→ **Source passage**
________

Sadly, there have been so many that the numbness is now what moves me. It moves me into the anger and desolation at the thought of someone actually making a decision to load a weapon/weapons and walk into a mass attended venue and begin destroying lives. Where has humanity gone so wrong that this is a. an option for someone and b. it’s hardly news anymore unless the toll is ratings worthy.

Predictably these shootings bring forth all the gun protectors. Under the guise of fiercely protecting the rights of the constitution, people get all preachy and accusatory over where the blame lies. Admittedly, both sides tend to use the same tactics. Gun-protectors are adamant it’s the person wielding the weapon that’s to blame. Anti-gunners are equally adamant that if a weapon was not made available, the assailant would presumably be deterred or at least not inflict as much tragedy.

Lately, however, there’s some strange and dangerous new argument. “Walk UP, not Out” Meaning walk up to the loner and befriend them. Walk up to the outcast and include them.

I’m gonna go ahead and take issue with this. No one has solved the horrifying issue of something that we all took for granted before Columbine; school safety. Because we as a country refuse to work out a solution that suits real life, now the discussion is being dropped in favor of pointing fingers at the students who have been attacked. This is bewildering to me. Everyone wants a clean cut, easy to swallow solution that leaves everyone happy and satisfied. Because there is seemingly no way to make both pro and anti gun groups happy, the easier thing is now the focus; blame the kids. They haven’t endured enough being shot at, burying friends and teachers, let’s blame them for their own terror.

________

→ **Stored data entries**
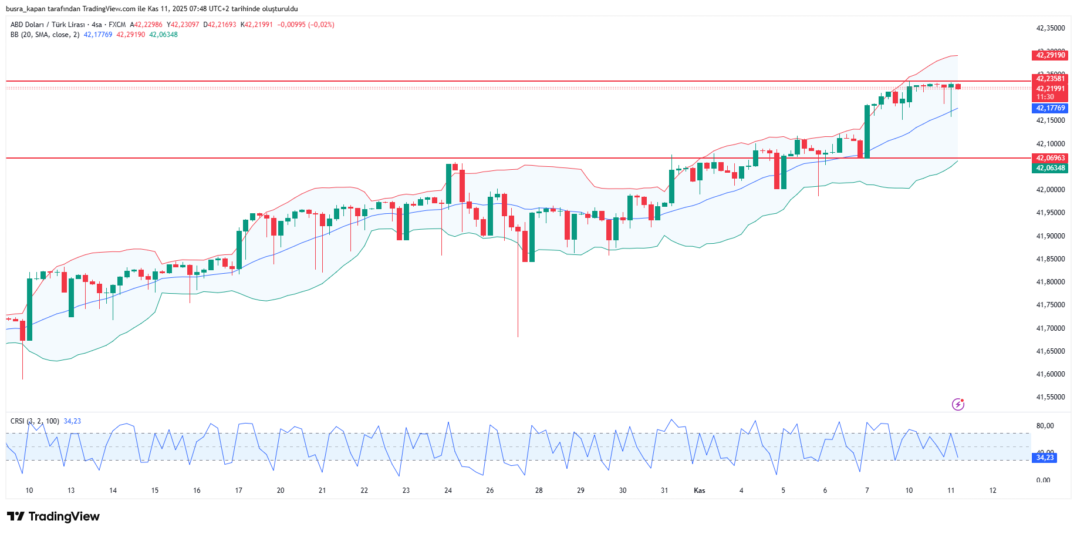Click the 80,00 level on CRSI scale

[x=1045, y=426]
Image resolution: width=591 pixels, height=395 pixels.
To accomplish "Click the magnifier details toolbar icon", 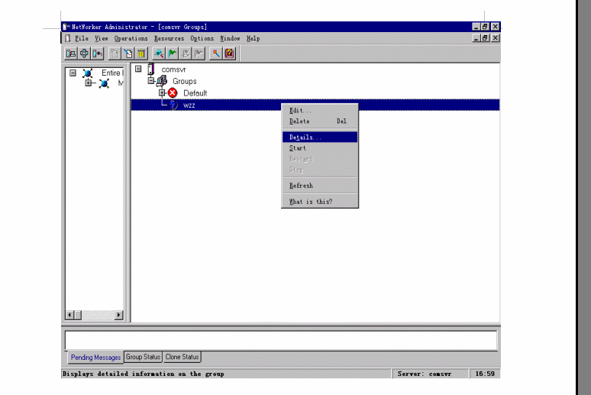I will pos(159,53).
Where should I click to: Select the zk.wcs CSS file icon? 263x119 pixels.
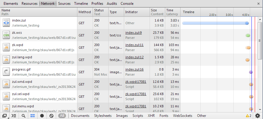tap(6, 35)
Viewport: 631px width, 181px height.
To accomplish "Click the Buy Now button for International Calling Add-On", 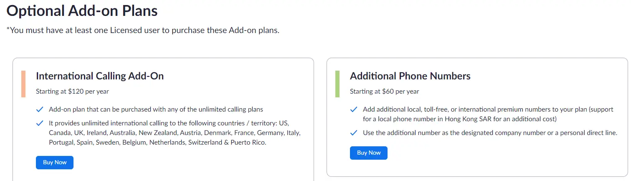I will [55, 163].
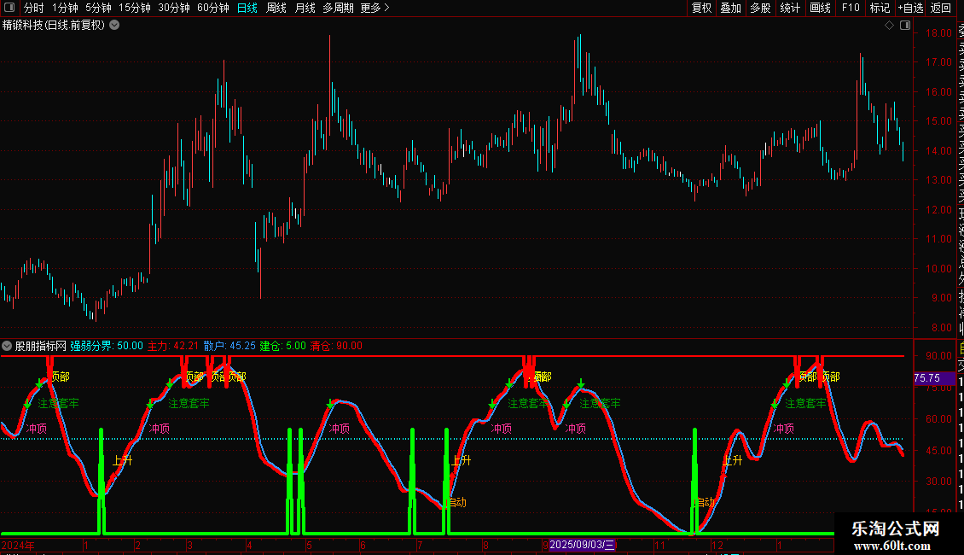Select the 分时 intraday tab
The width and height of the screenshot is (964, 555).
click(34, 8)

________

According to the passage about mass shootings above, what does the slogan "Walk UP, not Out" mean?

It means walking up to the loner to befriend them and walking up to the outcast to include them.